At least, that was how the play was promoted in New York when I, then living there, interviewed its dashing young star, Jeremy Irons, in 1984. Twelve years before, however, a British radio audience heard a play that had enough feeling choked behind its stiff upper lip to dampen their eyes. And now, in Artist Descending a Staircase, Irons's son Max, who did not exist until a year after our talk, acts in a manner so painful and sweet as to make the romantic young and the regretful old pay him tribute with their tears.

This stage version was originally seen in 1988, when it was criticised for being explicit and heavy-handed where the original was delicate and sensitive. I can only say that this one, shuffling time sequences like a stacked deck, full of emotional collisions and near-misses and light-as-air symbolism of the closeness of life and death, is more than sensitive enough for me.

There is also, of course, plenty of characteristic Stoppard playfulness (an artist talks about meeting Tarzan when he means Tristan Tzara, of having danced with a woman at Queen Mary's wedding – "no, maiden voyage") and waspish wit. Modern painters, says a traditional one, are "like priests – they demand our faith that something is more than it appears to be – bread, wine, a can of soup."

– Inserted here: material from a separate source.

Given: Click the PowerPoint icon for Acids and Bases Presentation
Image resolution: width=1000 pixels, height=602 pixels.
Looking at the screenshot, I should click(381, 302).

The play opens with two artists, Martello and Beauchamp, who have shared a studio with Donner for 60 years, discovering his body at the foot of the stairs. A tape recorder captured his last words: "Ah, there you are." Who was the visitor, and did he give the old man a push? Trying to solve the riddle, the two re-enact ancient quarrels and rivalries but miss, until the last seconds, what is literally under their noses.

Michael Gieleta's production is beautifully judged and cast. David Weston and Jeremy Child as the old Martello and Beauchamp, Ryan Gage and Alex Robertson as their young selves are all impeccable. But the highest honours go to Irons, as the young Donner to Edward Petherbridge's fierce, flinty old one; and to Olivia Darnley as the beautiful blind girl who tragically shows that, when it comes to love, there are none so blind as those who will not see.